§ THE TASK:
If a line of the data below contains the string "Köbméter", copy it into your answer.

§ SUPPLIED DATA:
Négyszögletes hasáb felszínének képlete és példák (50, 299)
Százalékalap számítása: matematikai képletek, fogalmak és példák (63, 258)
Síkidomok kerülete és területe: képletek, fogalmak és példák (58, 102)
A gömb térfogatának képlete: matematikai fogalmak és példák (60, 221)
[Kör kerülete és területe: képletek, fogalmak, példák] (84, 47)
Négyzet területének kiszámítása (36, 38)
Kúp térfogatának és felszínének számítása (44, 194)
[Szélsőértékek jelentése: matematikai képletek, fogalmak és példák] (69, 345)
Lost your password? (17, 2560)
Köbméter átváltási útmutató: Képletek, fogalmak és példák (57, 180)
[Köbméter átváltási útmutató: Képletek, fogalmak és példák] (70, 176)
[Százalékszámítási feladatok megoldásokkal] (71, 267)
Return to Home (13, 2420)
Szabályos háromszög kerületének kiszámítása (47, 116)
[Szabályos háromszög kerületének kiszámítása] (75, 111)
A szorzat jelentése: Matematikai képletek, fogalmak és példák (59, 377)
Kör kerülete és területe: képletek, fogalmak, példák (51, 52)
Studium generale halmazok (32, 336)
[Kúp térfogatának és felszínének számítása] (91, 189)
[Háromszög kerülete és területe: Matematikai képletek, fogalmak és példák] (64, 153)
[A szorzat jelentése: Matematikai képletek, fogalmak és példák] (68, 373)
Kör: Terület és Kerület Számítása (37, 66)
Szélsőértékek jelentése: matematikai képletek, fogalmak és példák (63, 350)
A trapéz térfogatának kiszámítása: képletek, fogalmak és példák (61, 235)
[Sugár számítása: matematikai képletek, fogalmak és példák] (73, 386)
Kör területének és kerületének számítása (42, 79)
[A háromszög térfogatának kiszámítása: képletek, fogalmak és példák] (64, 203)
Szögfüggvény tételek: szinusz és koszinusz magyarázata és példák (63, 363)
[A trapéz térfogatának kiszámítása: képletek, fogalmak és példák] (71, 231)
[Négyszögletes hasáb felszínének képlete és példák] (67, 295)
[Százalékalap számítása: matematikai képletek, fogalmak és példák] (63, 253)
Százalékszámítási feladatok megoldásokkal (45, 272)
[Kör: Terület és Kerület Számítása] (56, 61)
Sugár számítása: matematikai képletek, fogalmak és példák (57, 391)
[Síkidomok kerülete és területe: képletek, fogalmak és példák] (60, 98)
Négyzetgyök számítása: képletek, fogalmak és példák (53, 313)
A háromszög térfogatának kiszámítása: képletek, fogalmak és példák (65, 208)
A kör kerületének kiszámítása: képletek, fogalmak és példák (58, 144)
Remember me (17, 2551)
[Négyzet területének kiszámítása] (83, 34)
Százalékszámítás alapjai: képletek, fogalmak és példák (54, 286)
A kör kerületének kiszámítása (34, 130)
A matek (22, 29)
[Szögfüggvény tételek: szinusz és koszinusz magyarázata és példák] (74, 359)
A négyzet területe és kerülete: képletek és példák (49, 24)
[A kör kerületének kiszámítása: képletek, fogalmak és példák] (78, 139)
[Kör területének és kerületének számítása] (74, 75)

§ EXERCISE OUTPUT:
Köbméter átváltási útmutató: Képletek, fogalmak és példák (57, 180)
[Köbméter átváltási útmutató: Képletek, fogalmak és példák] (70, 176)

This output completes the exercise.